What does an AI-first Substack look like? What if we take a radical redesign of our platform, and have it work like a helpful intern.
Imagine if you had a full time assistant that could help you with all the annoying parts of running your newsletter. At every step of the way, the assistant provides guidance on what our recommendations are, explains them, and lets the user choose.
Why is this better than a UI?
Natural language unlocks barriers to entry for people who aren’t comfortable with technology. It unlocks features that would be otherwise hidden deep inside the dashboard and/or hard to use. Features become more accessible (doable on a mobile phone, or with voice) and easier to discover (just ask).
On the tech side, we can simply build APIs for LLMs to consume, freeing a ton of eng and design bandwidth. Eventually the LLMs will be able to string data from multiple APIs together, enabling features without us actually building them.
What does this looks like?
You land on the Substack home page and get a chat interface.
Substack Gary: Hi, I’m Gary. I’ll be helping you today. To get started, what’s your name?
Jen: i’m jen
Substack Gary: Hi Jen, what can I help you with? Would you like to set up a newsletter?
Jen: yes, i’d like to set up a newsletter
Substack Gary: Great, you’ll find Substack is the best at [marking stuff]. Do you have a name in mind for your newsletter? If not, I can help with some examples.
Jen: i’m thinking about writing about cooking.
Substack Gary: We have several successful food newsletters on our platform. Any specifics you’d like to write about?
Jen: I’m not sure yet
Substack Gary: Ok let’s call his “Jen’s Foods” and your newsletter will be on jensfoods.substack.com. Don’t worry we can always change the title later.Jen: ok
Substack Gary: [Creating Publication….] [OK][NO]
Substack Gary: Ok your publication is ready. Let’s set it up so it looks just like your want.
Technology
Gary has access to a private, documented API and can invoke API calls on behalf of the user. We will provide Gary with a bunch of example transcripts like the above. When Gary is about to do something, we’ll verify with the user. We keep a record of all the user’s interactions with Gary, so Gary will have context on what the user did before and why. He persists across user sessions and page navigations.
Gary can generate UI on demand based on what we return from our API calls. For APIs that require user input or confirmation, the API can return a “prompt” object which tells Gary to prompt the user. For data (eg: your current posts, your drafts, etc), the API returns raw data that Gary can display directly in a table or generate a chart using a 3rd-party charting library. Gary would get access to some limited querying capabilities so he can do things like:
What’s my best performing post
Find subscribers who signed up in the last 10 days
Show me a chart of open rates for my post based on the day of the week that they were sent out.

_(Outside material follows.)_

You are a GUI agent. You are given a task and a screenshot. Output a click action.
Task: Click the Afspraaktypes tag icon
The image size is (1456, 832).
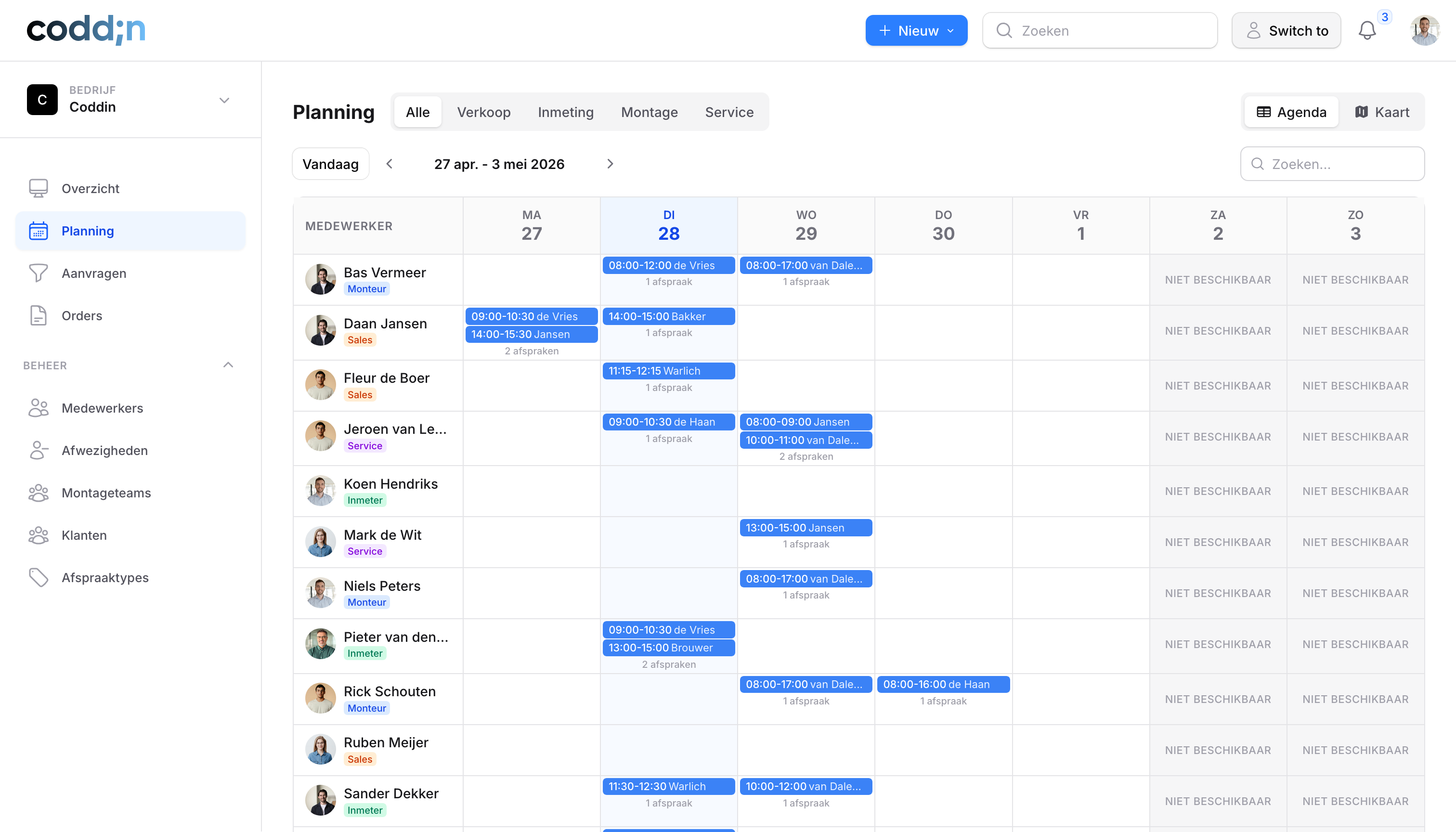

Gary can also ask the user to upload a file and provide links to file downloads. For example:
Jen: i have a list of subscribers i’d like to add
Substack Gary: Do you have a file with the list? Upload it here:
[Upload box]Substack Gary: Looks like this is a list of 120 emails. We’re going to import them now. (API returns a “[Prompt][Info] Import in progress”
Substack Gary: Done. There was a problem with these 3 emails: xyz@example.com, … (API does a callback to the LLM once import is done, generates a response to send to the user based on the import results)
With these primitives, Gary would be able to do most dashboard actions. It can also do things that we currently can’t do, based on the innate capabilities of the model and any plugins it can use (eg: code writing):
Jen: I’d like to send an email to everyone who subscribed last month from Spain, thanking them in spanish.
Substack Gary:
[Plan] API call to get everyone who subscribed last month. Look at their IP address, check if the IP is geolocated in Spain. Get those email addresses and prompt the user
[Action] API call fetching subs in the last month and their IP address. Write and invoke a script to count the # of IPs geolocated in Spain.
Ok I found 20 users from Spain that signed up last month. I’ve drafted the following email for them:
Dear [user], thanks for subscribingWould you like me to send this email? [Yes] [No]
Since Gary has access to your entire chat history, he can remember your preferences. Next time you create a post, he can:
schedule it for publication to paid Friday
release it to free subs on Monday
make a thread on Twitter about it on your behalf (but verify the wording with you)
make a post on Instagram using media assets with a generated image
Even at the current GPT-4 level of capability we may be able to build something like this. And as the LLMs improve, we get improved capabilities for free. Eventually they’ll be able to string together multiple API calls and write simple scripts to implement workflows like drip campaigns and targeted and personalized emails, without us having to implement these features in the UX or API layers.